Whilst Riley’s voice and career blazes to new heights, personally, the last year has been difficult for Riley. After Zola initially premiered at Sundance in early 2020 to rave reviews, the world shut down due to COVID-19 and whilst she isolated at home in Los Angeles her bother, Benjamin died by suicide in July last year, aged 27. I ask what she has learned from sitting with herself over the last year?
“I have really learned that being sad and things not being great is a part of life,” Riley replies. “We’re also told by Instagram and social media that if we’re not getting up, running, drinking our green juice, yoga-ing, hiking, having 20 babies, being happy and wholesome all day long that we’re doing it wrong. I think that it’s really a sick way to look at life. Life is challenging, life is great, it’s difficult and we’re in a society where we are told that happiness is the goal. I don’t believe that and for me in 2020, that was what I really came to understand in a different way.”
“You’re not flawed because you’re feeling feelings,” Riley adds. “I noticed for myself personally, that I would often try and do things to make myself feel better. I would meditate to feel better. I would exercise to feel better, because I was afraid of feeling bad and when I learned to sit in the feeling bad and just go, “Okay, what is this? How am I feeling,” it definitely was uncomfortable. I’ve had anxiety since I was 14, really bad panic attacks – horrible, horrible anxiety – and I would find myself running from it as a kid and in my early 20s and just whatever I can do to not feel that. As I’ve gotten older, if I feel anxious, I start really sitting in it, just allowing it and not resisting it. That’s been a really big one for me but it’s not always comfortable.”
But how does she look after her own mental health? “I meditate a lot. I love it. It really helps me and I read a lot. I’m very spiritual. I’ll show you,” she says, reaching for a pile of books on her coffee table. “I’m reading the Bhagavad Gita. This is a great one, too, Be Here Now by Ram Dass,” she Riley continues, picking up another well-read book.
Spirituality is something Riley has always been interested in. “When I was a kid, I remember being in the car with my Dad and just being like, ‘Where do we come from and why are we here? Where do you go when you die?’ From when I was very little I was very, very obsessed with those things. Also my dad was very much this mystic guy and very into numerology, tarot, astronomy and astrology,” she says speaking of her musician father, Danny Keough who when she was five years old split from her mother, Lisa Marie Presley, the daughter of Elvis Presley. Lisa went on to marry Michael Jackson, giving Riley homes in the likes of Graceland and Neverland whilst she used to visit her father, who was by then living in a trailer.

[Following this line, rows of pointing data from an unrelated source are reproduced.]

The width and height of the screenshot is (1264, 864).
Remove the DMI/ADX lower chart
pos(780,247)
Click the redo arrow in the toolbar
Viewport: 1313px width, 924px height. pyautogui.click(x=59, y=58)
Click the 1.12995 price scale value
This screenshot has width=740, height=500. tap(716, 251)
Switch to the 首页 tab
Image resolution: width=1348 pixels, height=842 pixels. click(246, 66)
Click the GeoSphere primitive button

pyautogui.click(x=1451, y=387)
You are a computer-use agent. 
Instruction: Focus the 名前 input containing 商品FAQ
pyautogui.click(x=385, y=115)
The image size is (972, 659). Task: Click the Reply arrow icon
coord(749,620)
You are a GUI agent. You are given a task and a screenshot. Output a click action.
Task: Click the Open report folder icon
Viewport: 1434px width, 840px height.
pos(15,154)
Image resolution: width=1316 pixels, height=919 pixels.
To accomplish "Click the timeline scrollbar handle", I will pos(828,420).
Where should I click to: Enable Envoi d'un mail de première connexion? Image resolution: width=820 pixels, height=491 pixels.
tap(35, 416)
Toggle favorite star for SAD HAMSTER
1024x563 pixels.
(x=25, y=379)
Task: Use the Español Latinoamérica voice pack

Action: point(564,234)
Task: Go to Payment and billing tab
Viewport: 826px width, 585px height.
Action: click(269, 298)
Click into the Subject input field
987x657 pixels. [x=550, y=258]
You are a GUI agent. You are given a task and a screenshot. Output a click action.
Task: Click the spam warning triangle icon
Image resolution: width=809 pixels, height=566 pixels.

Riley’s next project, the Amazon Prime series, Daisy Jones and the Six, which is based on the best-selling novel by Taylor Jenkins Reid, follows the rise and fall of a 1970s LA based rock band and sees Riley singing. You might think that given her incredible musical pedigree as the granddaughter of Elvis himself, it might come with a little pressure, but feeling the fear and doing it anyway is clearly Riley’s superpower.
“Something that I’ve really liked about myself is I don’t care about those things,” she exclaims. “If I mess up or if I fail at something, I don’t get stuck on it. I just let it go. If I do a bad take of a scene, I’ll be like, ‘Sh*t. How do I fix it? How do I do it better?’ If it sucks, it sucks. What am I going to do about it?”